Work to complete =
Reproduce the entries verbatim, beginning with the line containing "The image size" and continuing through the line containing "This screenshot has height=1568, width=731.", with both of those lines included.
--- START OF Supplied information ---
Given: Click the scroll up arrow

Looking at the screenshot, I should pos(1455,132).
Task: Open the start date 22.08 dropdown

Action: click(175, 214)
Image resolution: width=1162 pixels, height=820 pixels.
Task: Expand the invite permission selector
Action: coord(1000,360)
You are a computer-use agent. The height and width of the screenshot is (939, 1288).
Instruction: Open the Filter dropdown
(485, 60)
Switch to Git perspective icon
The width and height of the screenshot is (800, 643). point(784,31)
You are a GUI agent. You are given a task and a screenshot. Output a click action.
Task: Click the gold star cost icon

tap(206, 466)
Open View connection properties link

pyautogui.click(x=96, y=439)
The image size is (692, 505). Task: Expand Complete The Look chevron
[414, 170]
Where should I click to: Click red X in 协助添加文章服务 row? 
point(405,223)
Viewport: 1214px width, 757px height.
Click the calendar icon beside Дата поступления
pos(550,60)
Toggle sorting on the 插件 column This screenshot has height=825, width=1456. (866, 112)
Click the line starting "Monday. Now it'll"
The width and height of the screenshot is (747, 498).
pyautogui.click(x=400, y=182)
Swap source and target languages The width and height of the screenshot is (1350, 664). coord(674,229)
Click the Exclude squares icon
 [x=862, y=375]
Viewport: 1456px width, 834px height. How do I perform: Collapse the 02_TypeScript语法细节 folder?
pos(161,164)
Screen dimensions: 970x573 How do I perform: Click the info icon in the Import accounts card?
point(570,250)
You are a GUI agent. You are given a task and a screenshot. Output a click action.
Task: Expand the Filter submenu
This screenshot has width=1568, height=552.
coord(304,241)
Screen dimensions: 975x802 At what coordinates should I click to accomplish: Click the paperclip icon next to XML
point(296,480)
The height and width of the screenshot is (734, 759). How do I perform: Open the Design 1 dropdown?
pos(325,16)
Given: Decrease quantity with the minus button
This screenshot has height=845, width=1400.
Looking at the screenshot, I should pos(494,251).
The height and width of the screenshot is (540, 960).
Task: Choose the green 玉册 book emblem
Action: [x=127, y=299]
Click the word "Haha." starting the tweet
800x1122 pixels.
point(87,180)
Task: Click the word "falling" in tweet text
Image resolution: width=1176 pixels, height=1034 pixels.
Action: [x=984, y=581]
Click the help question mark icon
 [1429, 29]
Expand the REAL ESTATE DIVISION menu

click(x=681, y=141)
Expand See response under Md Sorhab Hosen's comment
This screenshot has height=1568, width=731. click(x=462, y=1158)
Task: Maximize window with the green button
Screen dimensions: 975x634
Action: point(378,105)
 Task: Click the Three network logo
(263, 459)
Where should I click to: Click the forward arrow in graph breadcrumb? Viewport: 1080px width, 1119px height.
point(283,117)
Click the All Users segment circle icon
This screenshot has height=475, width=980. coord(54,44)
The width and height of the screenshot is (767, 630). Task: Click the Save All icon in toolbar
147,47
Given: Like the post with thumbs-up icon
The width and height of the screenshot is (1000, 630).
--- END OF Supplied information ---
Result =
The image size is (692, 505). Task: Expand Complete The Look chevron
[414, 170]
Where should I click to: Click red X in 协助添加文章服务 row? 
point(405,223)
Viewport: 1214px width, 757px height.
Click the calendar icon beside Дата поступления
pos(550,60)
Toggle sorting on the 插件 column This screenshot has height=825, width=1456. (866, 112)
Click the line starting "Monday. Now it'll"
The width and height of the screenshot is (747, 498).
pyautogui.click(x=400, y=182)
Swap source and target languages The width and height of the screenshot is (1350, 664). coord(674,229)
Click the Exclude squares icon
 [x=862, y=375]
Viewport: 1456px width, 834px height. How do I perform: Collapse the 02_TypeScript语法细节 folder?
pos(161,164)
Screen dimensions: 970x573 How do I perform: Click the info icon in the Import accounts card?
point(570,250)
You are a GUI agent. You are given a task and a screenshot. Output a click action.
Task: Expand the Filter submenu
This screenshot has width=1568, height=552.
coord(304,241)
Screen dimensions: 975x802 At what coordinates should I click to accomplish: Click the paperclip icon next to XML
point(296,480)
The height and width of the screenshot is (734, 759). How do I perform: Open the Design 1 dropdown?
pos(325,16)
Given: Decrease quantity with the minus button
This screenshot has height=845, width=1400.
Looking at the screenshot, I should pos(494,251).
The height and width of the screenshot is (540, 960).
Task: Choose the green 玉册 book emblem
Action: [x=127, y=299]
Click the word "Haha." starting the tweet
800x1122 pixels.
point(87,180)
Task: Click the word "falling" in tweet text
Image resolution: width=1176 pixels, height=1034 pixels.
Action: [x=984, y=581]
Click the help question mark icon
 [1429, 29]
Expand the REAL ESTATE DIVISION menu

click(x=681, y=141)
Expand See response under Md Sorhab Hosen's comment
This screenshot has height=1568, width=731. click(x=462, y=1158)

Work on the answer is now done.